**Task objective**. Convert the lines of the listing below, starting at the line containing "Given: Maximize the wizard window" and ending at the line containing "Looking at the", into a numbered list, leaving out blank lines and pictures.

**Task input**.
<<<<
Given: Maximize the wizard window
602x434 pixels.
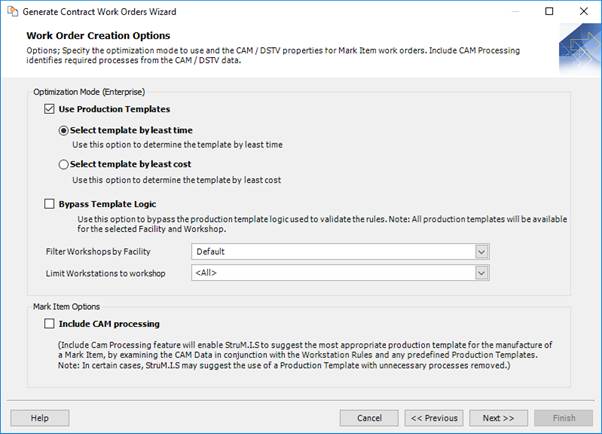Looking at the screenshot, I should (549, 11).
>>>>
<<<<
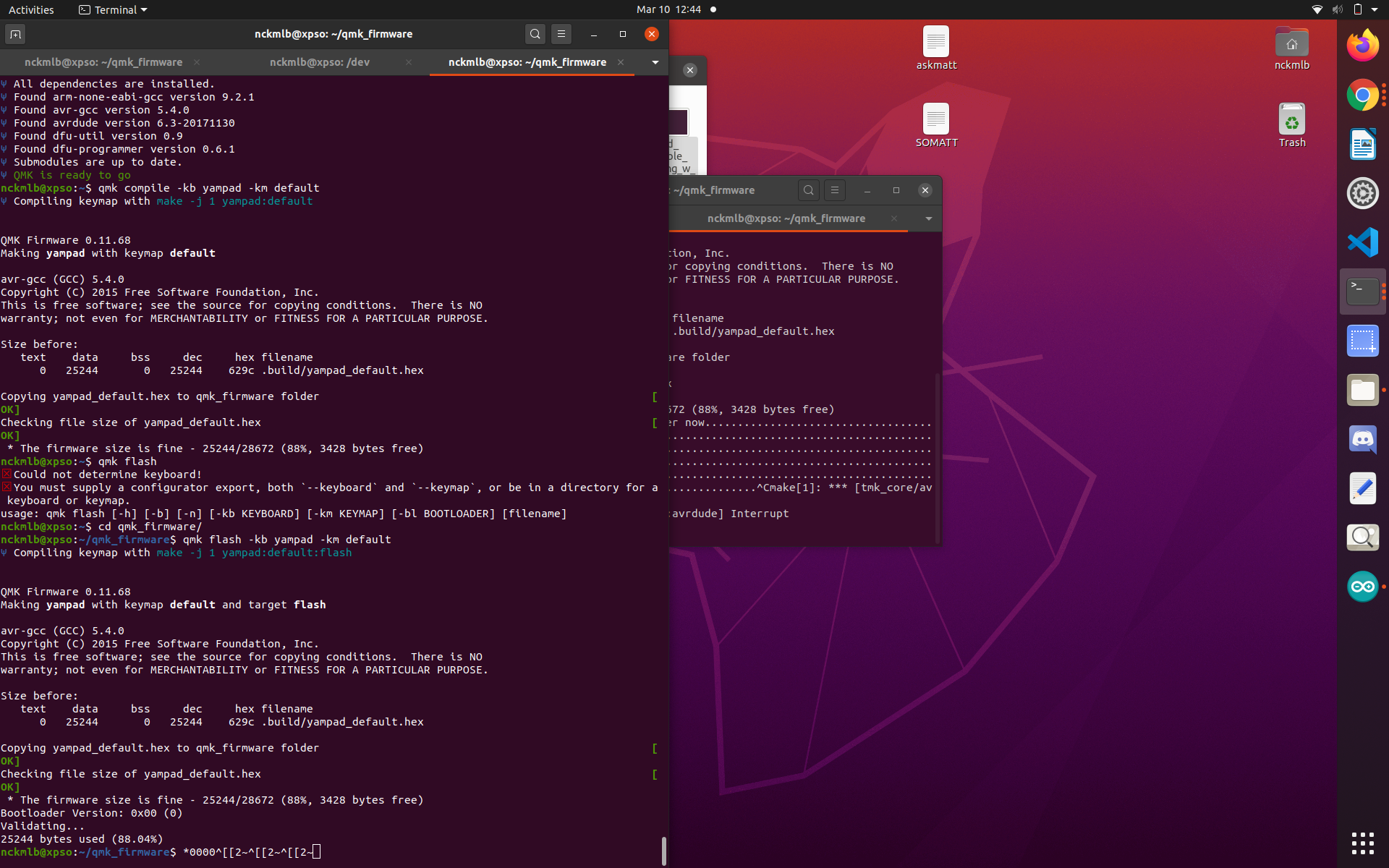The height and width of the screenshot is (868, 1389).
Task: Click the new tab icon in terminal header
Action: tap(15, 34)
>>>>
**Task result**.
1. Given: Maximize the wizard window
2. 602x434 pixels.
3. Looking at the screenshot, I should (549, 11).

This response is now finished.